[Stored items]

------------------------------------------------------------

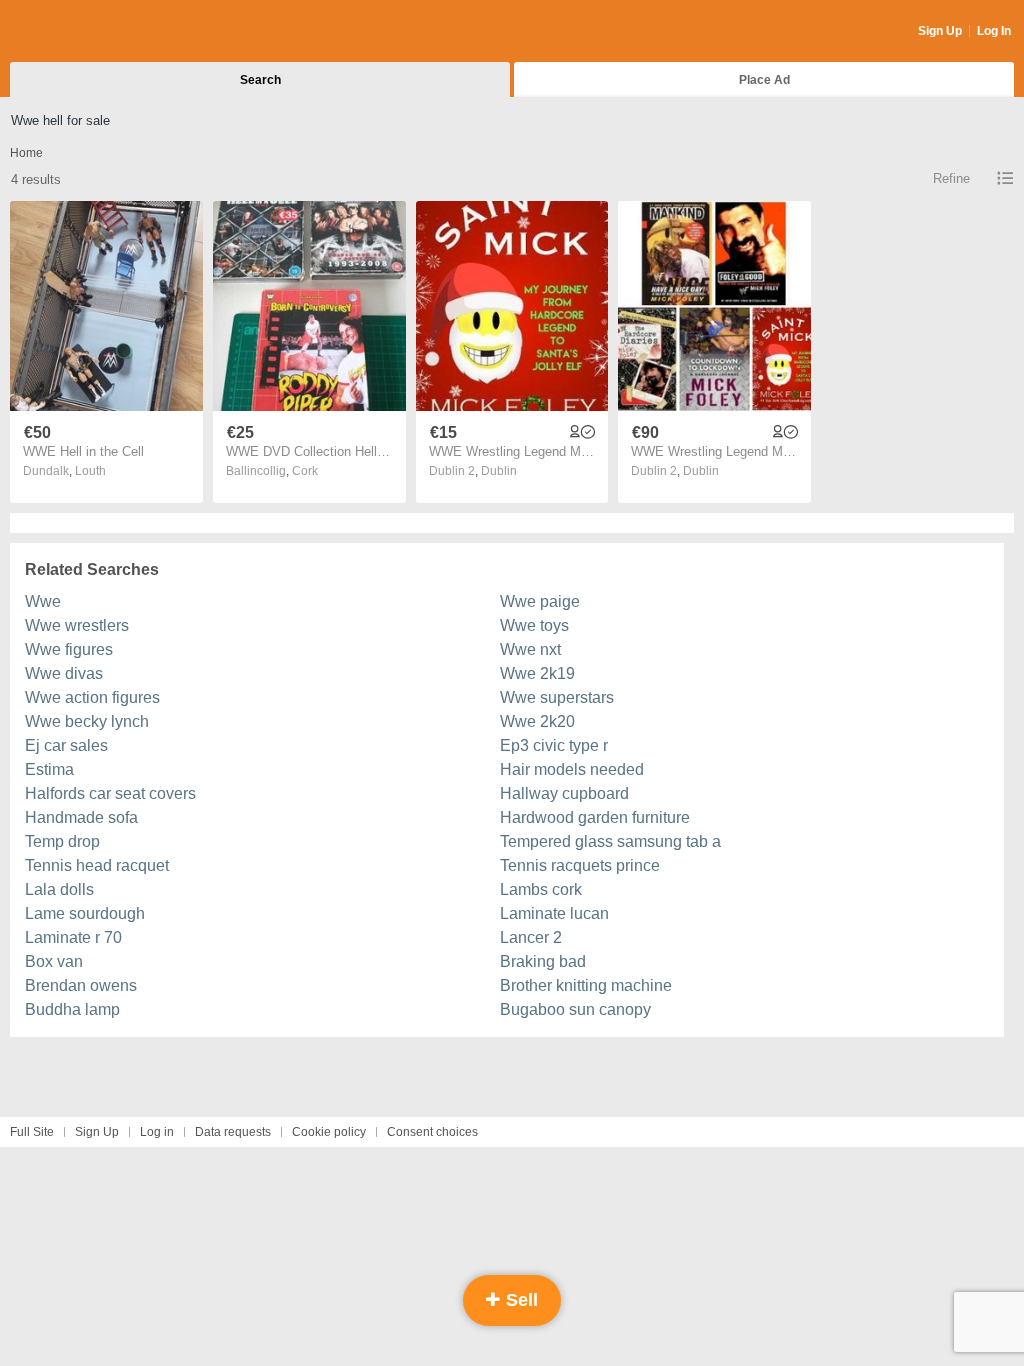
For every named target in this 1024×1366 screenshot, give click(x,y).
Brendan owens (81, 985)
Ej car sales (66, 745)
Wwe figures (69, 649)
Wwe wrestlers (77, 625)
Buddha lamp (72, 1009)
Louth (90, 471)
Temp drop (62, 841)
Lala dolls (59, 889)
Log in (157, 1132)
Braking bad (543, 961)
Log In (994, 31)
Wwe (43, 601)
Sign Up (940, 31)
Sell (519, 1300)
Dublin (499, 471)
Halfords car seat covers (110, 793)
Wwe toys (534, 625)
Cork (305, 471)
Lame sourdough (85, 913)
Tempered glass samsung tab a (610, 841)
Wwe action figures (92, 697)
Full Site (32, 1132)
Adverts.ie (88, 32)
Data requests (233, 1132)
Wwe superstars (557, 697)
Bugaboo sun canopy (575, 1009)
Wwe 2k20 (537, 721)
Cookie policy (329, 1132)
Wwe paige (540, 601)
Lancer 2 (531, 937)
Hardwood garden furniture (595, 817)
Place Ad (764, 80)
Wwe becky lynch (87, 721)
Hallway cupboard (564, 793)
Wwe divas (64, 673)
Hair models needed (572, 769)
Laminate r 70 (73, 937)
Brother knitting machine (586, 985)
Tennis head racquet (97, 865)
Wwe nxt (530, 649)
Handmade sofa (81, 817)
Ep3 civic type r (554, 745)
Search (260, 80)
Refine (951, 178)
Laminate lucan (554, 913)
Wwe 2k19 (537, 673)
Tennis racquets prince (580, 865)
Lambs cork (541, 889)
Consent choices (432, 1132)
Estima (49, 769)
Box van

------------------------------------------------------------

> Assigned task
Once you find the line with "Log In (994, 31)" above, print it and every line after it up to and including the line with "Lambs cork (541, 889)", exactly as written and nothing else.

> Expected output
Log In (994, 31)
Wwe (43, 601)
Sign Up (940, 31)
Sell (519, 1300)
Dublin (499, 471)
Halfords car seat covers (110, 793)
Wwe toys (534, 625)
Cork (305, 471)
Lame sourdough (85, 913)
Tempered glass samsung tab a (610, 841)
Wwe action figures (92, 697)
Full Site (32, 1132)
Adverts.ie (88, 32)
Data requests (233, 1132)
Wwe superstars (557, 697)
Bugaboo sun canopy (575, 1009)
Wwe 2k20 (537, 721)
Cookie policy (329, 1132)
Wwe paige (540, 601)
Lancer 2 (531, 937)
Hardwood garden furniture (595, 817)
Place Ad (764, 80)
Wwe becky lynch (87, 721)
Hallway cupboard (564, 793)
Wwe divas (64, 673)
Hair models needed (572, 769)
Laminate r 70 (73, 937)
Brother knitting machine (586, 985)
Tennis head racquet (97, 865)
Wwe nxt (530, 649)
Handmade sofa (81, 817)
Ep3 civic type r (554, 745)
Search (260, 80)
Refine (951, 178)
Laminate lucan (554, 913)
Wwe 2k19 (537, 673)
Tennis racquets prince (580, 865)
Lambs cork (541, 889)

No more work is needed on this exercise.